There have been approximately 6.1 million completed foreclosures across the country since the financial crisis started in 2008.

According to CoreLogic, the report shows that the January 2016 foreclosure inventory rate has been steady at 1.2% since October of 2015, and is the lowest for any month since November 2007.

Mortgages in serious delinquency (defined as 90 days or more past due, including loans in foreclosure or REO) is the lowest in eight years, since November 2007. It declined by 22.5% from January 2015 to January 2016, with 1.2 million mortgages, or 3.2 percent.

Here are some more highlights from the CoreLogic January 2016 National Foreclosure Report:

* The five states with the highest number of completed foreclosures for the 12 months ending in January 2016, were Florida (74,000), Michigan (49,000), Texas (29,000), California (25,000), and Ohio (24,000). These five states accounted for almost half of all completed foreclosures nationally.

* Four states and the District of Columbia had the lowest number of completed foreclosures for the 12 months ending in January 2016: the District of Columbia (97), North Dakota (298), Wyoming (551), West Virginia (589), and Alaska (707).

* Four states and the District of Columbia had the highest foreclosure inventory rates in January 2016: New Jersey (4.3 percent), New York (3.5 percent), Hawaii (2.4 percent), Florida (2.3 percent), and the District of Columbia (2.3 percent).

* The five states with the lowest foreclosure inventory rate in January 2016, were Alaska (0.3 percent), Minnesota (0.4 percent), Colorado (0.4 percent), Arizona (0.4 percent), and Utah (0.4 percent).

Dr. Frank Nothaft, chief economist for CoreLogic had issued this statement along with the report,

“In January, the national foreclosure rate was 1.2 percent, down to one-third the peak from exactly five years earlier in January 2011, a remarkable improvement. The months’ supply of foreclosure fell to 12 months, which is modestly above the nine-month rate seen 10 years earlier and indicates the market’s ability to clear the stock of foreclosures is close to normal.”

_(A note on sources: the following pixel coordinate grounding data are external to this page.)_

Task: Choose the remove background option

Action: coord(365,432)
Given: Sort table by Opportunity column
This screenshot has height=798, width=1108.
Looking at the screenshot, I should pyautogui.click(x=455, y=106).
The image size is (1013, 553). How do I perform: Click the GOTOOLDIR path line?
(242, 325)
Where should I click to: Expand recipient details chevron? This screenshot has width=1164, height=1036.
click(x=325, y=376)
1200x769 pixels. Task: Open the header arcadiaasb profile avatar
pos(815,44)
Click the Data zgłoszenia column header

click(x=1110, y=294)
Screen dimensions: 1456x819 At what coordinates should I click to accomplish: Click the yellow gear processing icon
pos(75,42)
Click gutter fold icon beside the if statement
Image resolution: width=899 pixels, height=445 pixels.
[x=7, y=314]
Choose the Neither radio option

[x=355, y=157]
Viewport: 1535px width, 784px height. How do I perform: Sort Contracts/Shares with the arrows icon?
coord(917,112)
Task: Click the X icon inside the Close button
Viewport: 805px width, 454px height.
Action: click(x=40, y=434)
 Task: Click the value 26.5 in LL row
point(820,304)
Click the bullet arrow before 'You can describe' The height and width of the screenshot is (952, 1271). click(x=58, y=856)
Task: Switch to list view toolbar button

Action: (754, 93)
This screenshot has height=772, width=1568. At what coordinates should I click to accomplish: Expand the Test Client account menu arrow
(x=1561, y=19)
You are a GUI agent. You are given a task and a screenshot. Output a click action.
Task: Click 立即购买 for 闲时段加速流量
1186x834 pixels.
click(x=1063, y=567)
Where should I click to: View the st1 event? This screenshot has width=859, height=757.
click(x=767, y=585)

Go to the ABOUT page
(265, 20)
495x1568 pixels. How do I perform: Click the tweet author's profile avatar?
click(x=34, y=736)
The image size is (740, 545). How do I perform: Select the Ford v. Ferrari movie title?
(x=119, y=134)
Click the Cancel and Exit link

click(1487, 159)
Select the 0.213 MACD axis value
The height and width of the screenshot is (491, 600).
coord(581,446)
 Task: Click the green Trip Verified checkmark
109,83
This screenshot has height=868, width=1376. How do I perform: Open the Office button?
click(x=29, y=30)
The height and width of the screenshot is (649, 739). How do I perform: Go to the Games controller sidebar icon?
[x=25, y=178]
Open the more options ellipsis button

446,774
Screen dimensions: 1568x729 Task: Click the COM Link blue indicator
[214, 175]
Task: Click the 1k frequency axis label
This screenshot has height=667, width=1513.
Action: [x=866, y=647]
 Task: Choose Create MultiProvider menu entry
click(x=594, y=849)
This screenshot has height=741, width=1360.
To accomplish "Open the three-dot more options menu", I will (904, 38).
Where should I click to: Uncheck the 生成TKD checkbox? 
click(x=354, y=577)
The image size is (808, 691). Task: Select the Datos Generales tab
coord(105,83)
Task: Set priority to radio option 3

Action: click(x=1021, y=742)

“The improvement in distressed properties continues across the country in every state which is contributing to the lack of stock of available homes and resulting price escalation in many markets,” said Anand Nallathambi, president and CEO of CoreLogic. “So far the trend toward lower delinquency and foreclosures has been immune from shocks from such things as the collapse in oil prices attesting to the durability of the housing recovery.”